Me, My hat, and Sir Walter Scott

I am a wearer of a hat.* My hat is a black felt cap with the added feature of ear flaps that can fold down if needed. I think this hat is awesome. The only trouble with wearing a hat in Edinburgh is that, well, Edinburgh is windy.

On Tuesday this week, for example, I was crossing Princes Street at North Bridge (meaningless if you don’t know the city, but whatever; google it). As I crossed, the wind grabbed my hat and tossed it into the middle of the intersection (if it wasn’t the wind, it was a fairy, goblin, or gremlin).

North Bridge hits Princes Street as a T-intersection at a statue of the Duke of Wellington. We pedestrians were allowed to cross because the cars turning right (like a left in most of the civilised world) had a green. My hat landed approximately three feet from the outside edge of the turning cars.

I watched as they all drove past my hat. Determining that no car would hit either me or the hat I approached the hat. Then I waited until a bus was turning and grabbed the hat while the bus was beside it. I carried my hat until I was across North Bridge and on the Royal Mile.

This was not an isolated incident. One time, my hat was snatched by the wind, and I turned to see it descending from at least a metre or a metre and a half above my head. Thankfully it landed on the pavement (sidewalk). Another time, at the intersection of Lothian Road and Fountainbridge, the fences that the city erected along Lothian caught my hat before it could be blown into traffic.

My hat is not the only victim of these winds, however.

I used to own an umbrella. A good, sturdy £16 umbrella. Bought it at Boots when we first arrived.** It was a rainy, windy September day, and I was on my way to study, so I had to go up Granny’s Green Steps. These (as in this photo) are a very steep flight of stairs that go right up the side of the craggy, extinct-volcano-hill-thing upon which the castle stands. In order to keep the rain from soaking me and the wind from snatching away the umbrella, I angled my umbrella into the wind as I mounted the steps.

And then the spokes that go out from the stick in the middle (I know nothing of umbrella parts), the ones that hold the umbrella open (yeah, those ones) — half of them collapsed. They bent the wrong way.

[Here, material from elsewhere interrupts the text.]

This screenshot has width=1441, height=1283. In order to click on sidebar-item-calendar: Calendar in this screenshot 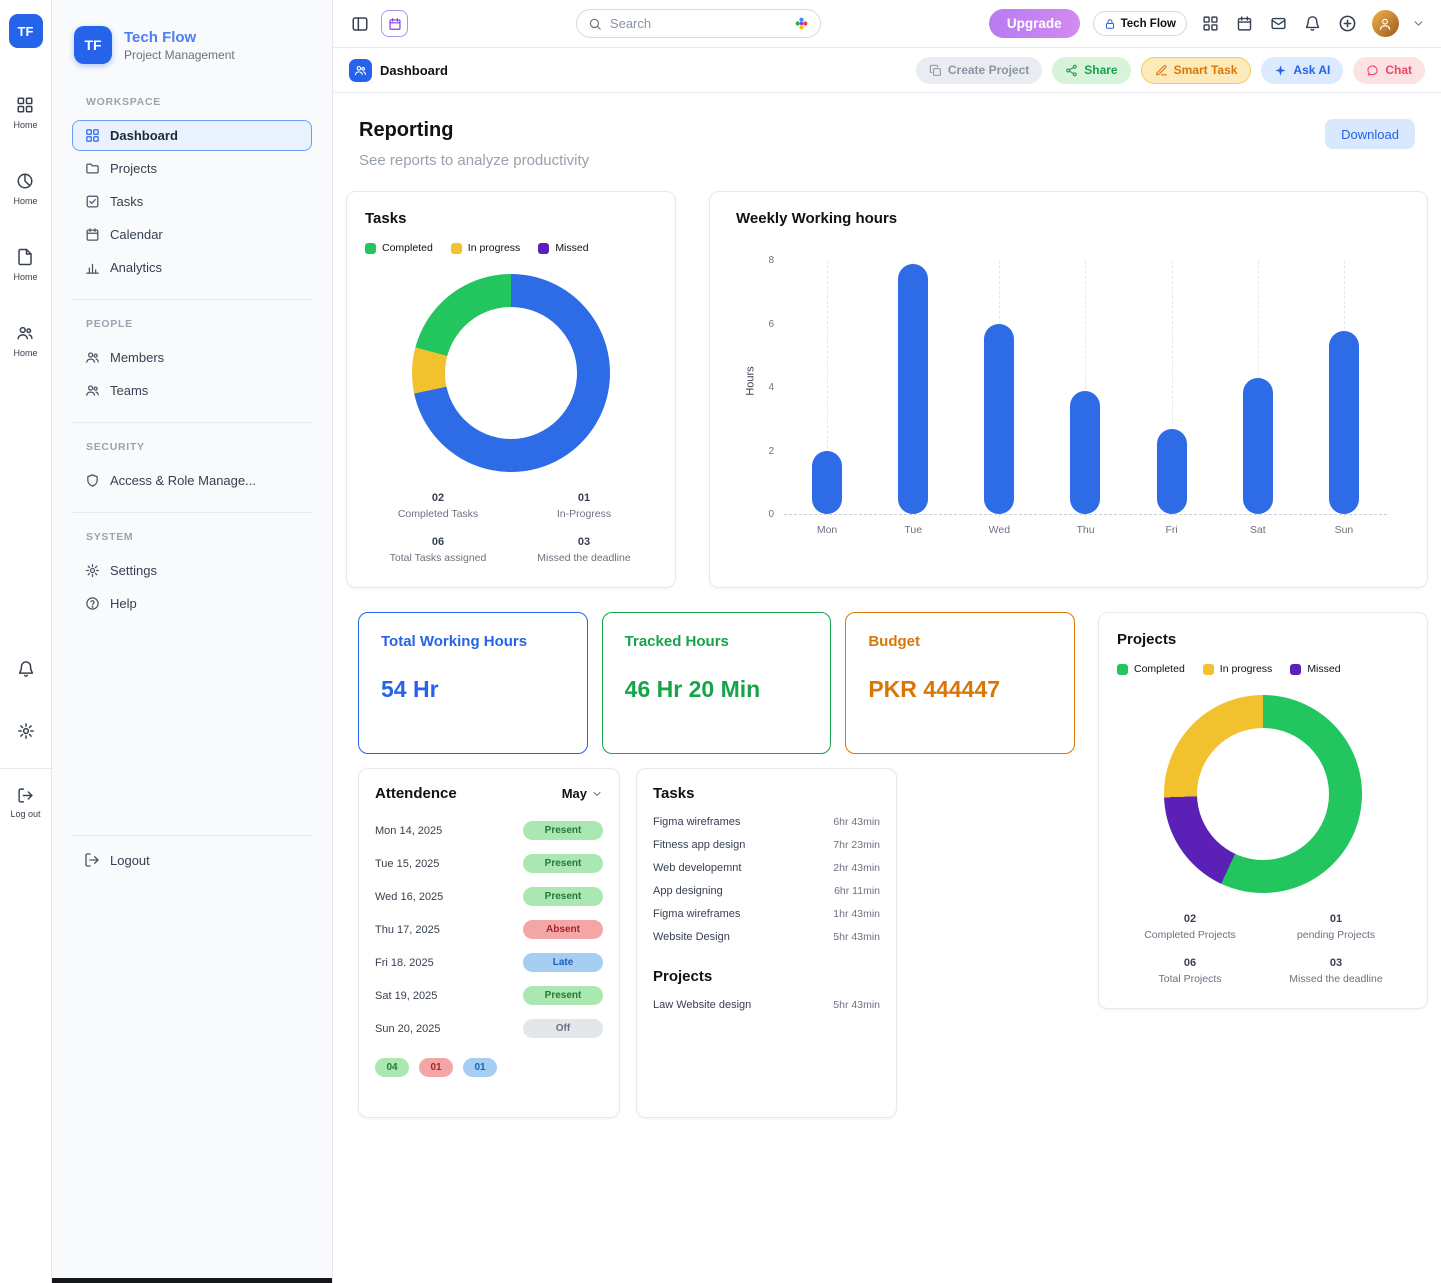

Most people get their umbrellas destroyed by the wind turning them inside not, not the wind collapsing and imploding them. But I am not most people, and the high-speed, North-Sea winds that blow into Edinburgh are not normal winds.

These winds are cold and, as you can see from the above, strong. So the BBC will tell you that it’s going to be 10 above. Great! That’s balmy for many Canadians. Aye, but then there’s that wind, eh? Cold, bitter, driving, cutting through everything but wool. Lots of wool.

No wonder Scots raise so many sheep.

So if you ever come to Edinburgh, come equipped for the wind and leave behind your umbrella.

*Not a wearer of hats given that I wear only one.

**Maybe my problem is buying umbrellas at drug stores; I dunno.